• _Given request_
Pick up the forum thread about putting a microbevel on an asymmetric knife and continue it from its final line.

# Microbevel on an asymmetric knife?



## gic (Feb 16, 2013)

So I have decided to take my carbonext down to a bit more then 16 degrees while maintaining the 60/40 asymmetry, i.e roughly 10/7 I guess. I have seen some people say this is pretty close to the limit for a carbonext and in fact may be pushing it a wee bit. So, of course being a big fan of microbevels on my softer german and american made knives because that allowed me to bring them down to 15 degrees which is pretty much their limit, I was thinking I would put a microbevel on my thinned carbonext. 

So my question is: do microbevels work as well on asymmetric knives as they do on symmetric knives?? Logically I don't see why they wouldn't but all the discussions of microbevels I have read was about using them on symmetric knives..

TIA


----------



## franzb69 (Feb 16, 2013)

yes they do. just do a microbevel on the right side if you're right handed.


----------



## Benuser (Feb 16, 2013)

What do you mean by 10/7? Do you mean 7 degree right, Kanji side, and 10 degree back side?


----------



## gic (Feb 16, 2013)

• _Supplied information_

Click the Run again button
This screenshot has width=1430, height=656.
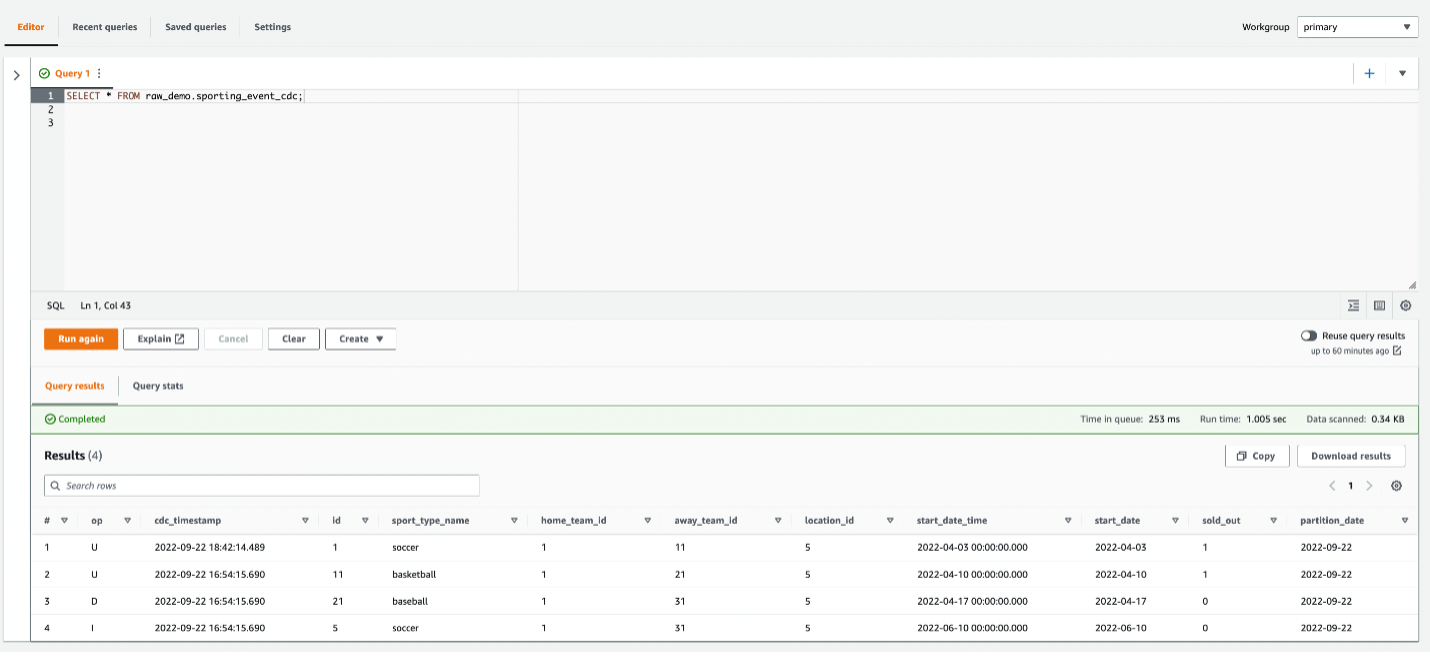[x=81, y=339]
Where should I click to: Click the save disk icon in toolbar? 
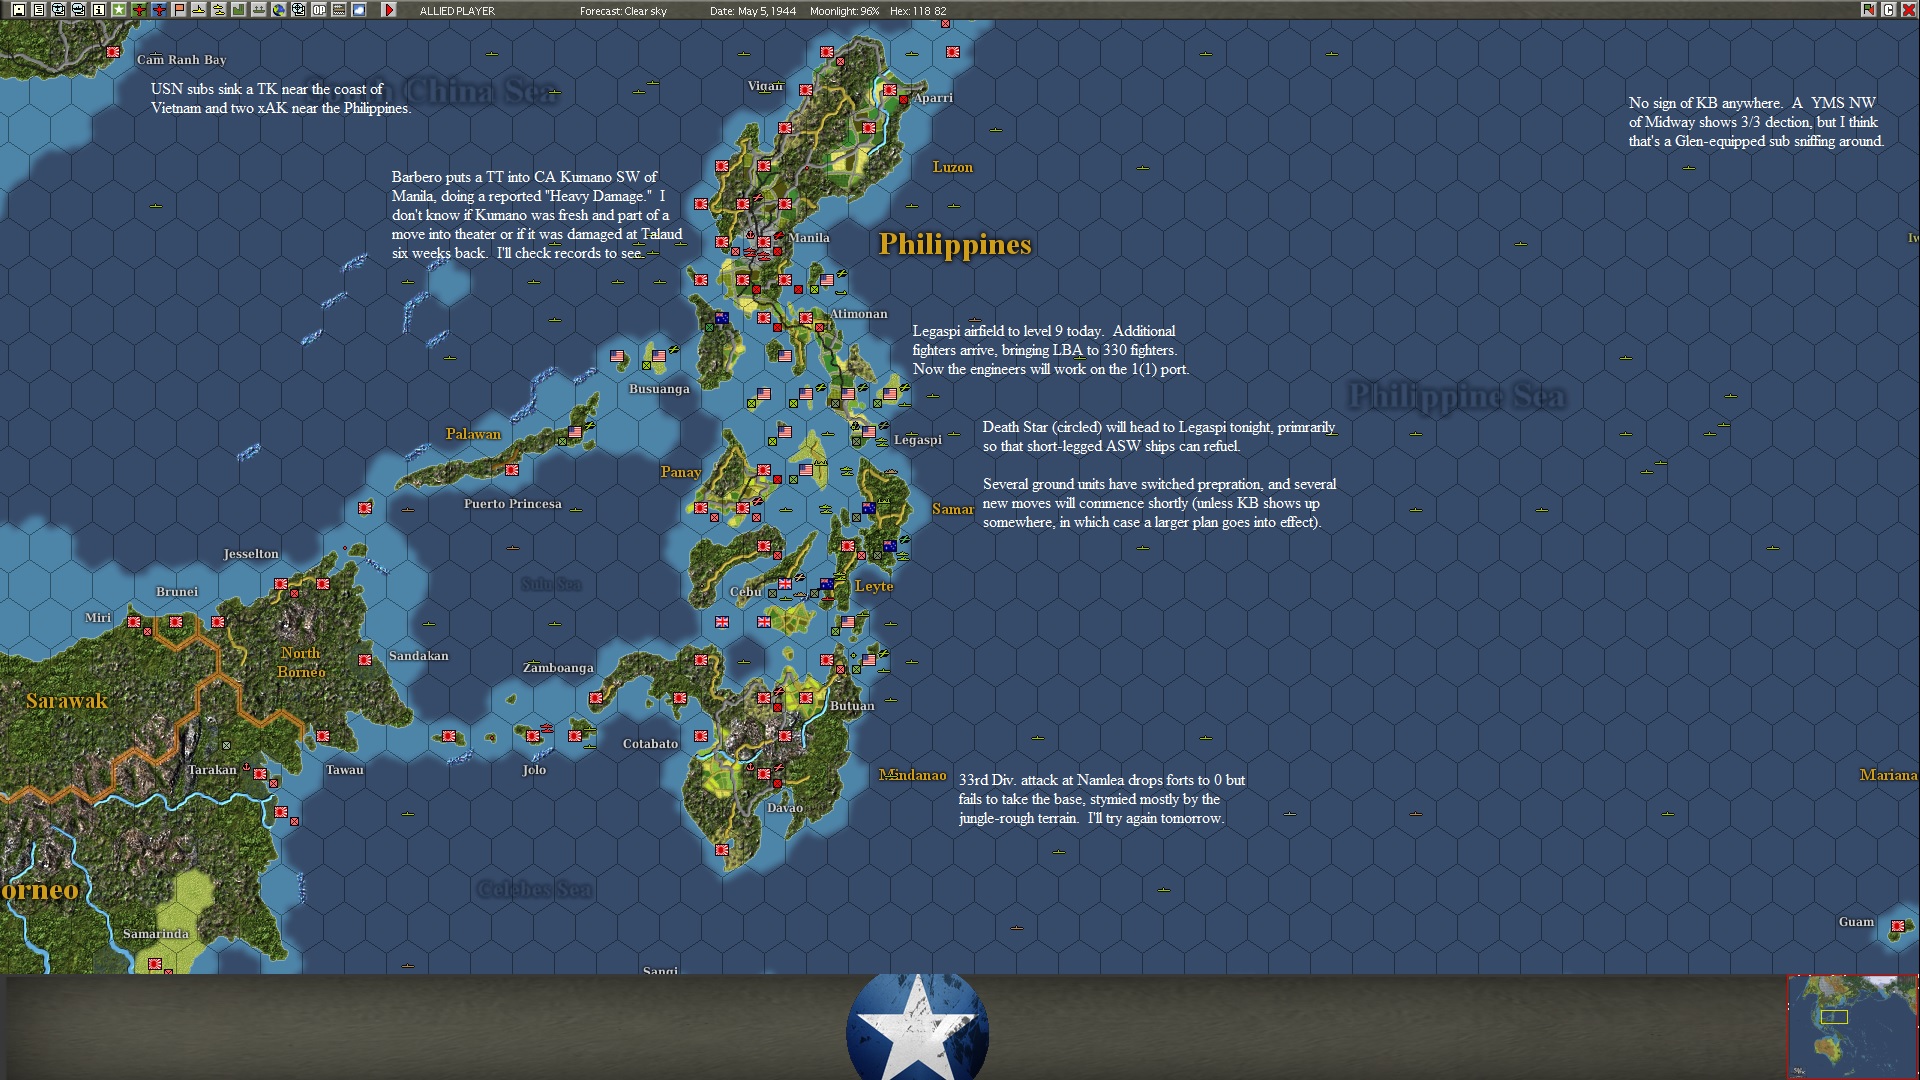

• _Result of the task_
I'd be following the angle proportions on the knife which I will measure with the magic marker trick on my edgepro using an edge cube.


----------



## gic (Feb 16, 2013)

Oh thank you so much, this was the information I couldn't find anywhere!


----------



## Benuser (Feb 16, 2013)

gic said:


> I'd be following the angle proportions on the knife which I will measure with the magic marker trick on my edgepro using an edge cube.


What do you mean by angle proportions? The degree of asymmetry gives an indication on how much the axis is off-centered, not on which angles you should use to achieve that.


----------



## gic (Feb 16, 2013)

In the end I was going to check the angle proportions OOB via the magic marker trick on an edge pro. Then I would reduce them proportionally which I assume will keep the same degree of asymmetry. 

Still I just assume that if a knife is described as say 60/40 and the more angled side was 15, the lesser angle side would be 10, i.e. in a 60/40 ratio.

Is this not what is going on??


----------



## franzb69 (Feb 16, 2013)

since you've thinned the knife behind the edge, it might not be the same proportions anymore. check it by eye and see what you think is going to work. trial and error really will work with this now. most of us has gone through something like this. so you'll just have to see what works best for you.


----------



## chinacats (Feb 17, 2013)

No offense, but this sure is easier when you just freehand sharpen/thin. You don't need to know or care what the exact angles are, just follow the geometry of the knife. :scratchhead:


----------



## gic (Feb 17, 2013)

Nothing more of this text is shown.